<<<<
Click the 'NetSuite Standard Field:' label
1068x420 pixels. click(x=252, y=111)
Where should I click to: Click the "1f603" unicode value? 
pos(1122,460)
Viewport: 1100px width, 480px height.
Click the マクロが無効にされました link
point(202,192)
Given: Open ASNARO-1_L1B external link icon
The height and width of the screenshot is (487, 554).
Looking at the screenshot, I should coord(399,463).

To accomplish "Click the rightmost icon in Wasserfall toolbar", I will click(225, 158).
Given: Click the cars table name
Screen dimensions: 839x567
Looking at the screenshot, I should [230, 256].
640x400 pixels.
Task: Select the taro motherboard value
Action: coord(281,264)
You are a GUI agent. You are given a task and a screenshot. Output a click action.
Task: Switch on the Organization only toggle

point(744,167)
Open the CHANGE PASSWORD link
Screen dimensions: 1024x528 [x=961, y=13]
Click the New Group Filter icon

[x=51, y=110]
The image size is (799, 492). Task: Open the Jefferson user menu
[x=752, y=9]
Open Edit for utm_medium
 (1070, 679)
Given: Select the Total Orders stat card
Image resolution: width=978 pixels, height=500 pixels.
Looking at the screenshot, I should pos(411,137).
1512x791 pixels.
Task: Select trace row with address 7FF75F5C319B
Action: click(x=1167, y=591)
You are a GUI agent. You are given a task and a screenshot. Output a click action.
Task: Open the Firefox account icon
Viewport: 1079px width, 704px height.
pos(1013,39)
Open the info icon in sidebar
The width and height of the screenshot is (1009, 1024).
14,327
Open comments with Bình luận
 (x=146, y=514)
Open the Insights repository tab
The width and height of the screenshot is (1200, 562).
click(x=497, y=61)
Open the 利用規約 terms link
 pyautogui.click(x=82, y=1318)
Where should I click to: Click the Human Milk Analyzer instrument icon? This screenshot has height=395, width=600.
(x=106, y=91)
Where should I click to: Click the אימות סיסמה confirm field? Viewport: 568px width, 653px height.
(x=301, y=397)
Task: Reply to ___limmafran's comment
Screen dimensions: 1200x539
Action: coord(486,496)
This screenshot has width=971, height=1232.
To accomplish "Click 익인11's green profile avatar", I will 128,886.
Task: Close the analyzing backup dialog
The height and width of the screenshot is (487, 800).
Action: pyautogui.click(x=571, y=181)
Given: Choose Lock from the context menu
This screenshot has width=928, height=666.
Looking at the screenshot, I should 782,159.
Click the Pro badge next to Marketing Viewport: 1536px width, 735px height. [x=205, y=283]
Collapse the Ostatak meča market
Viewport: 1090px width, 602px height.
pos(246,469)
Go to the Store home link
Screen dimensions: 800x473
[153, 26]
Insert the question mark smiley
>>>>
After locating the line above that contains "Click the Pro", write out that line and every later one exactly, through the last line of the material, and nothing else.

▶ **Response for this exercise**:
Click the Pro badge next to Marketing Viewport: 1536px width, 735px height. [x=205, y=283]
Collapse the Ostatak meča market
Viewport: 1090px width, 602px height.
pos(246,469)
Go to the Store home link
Screen dimensions: 800x473
[153, 26]
Insert the question mark smiley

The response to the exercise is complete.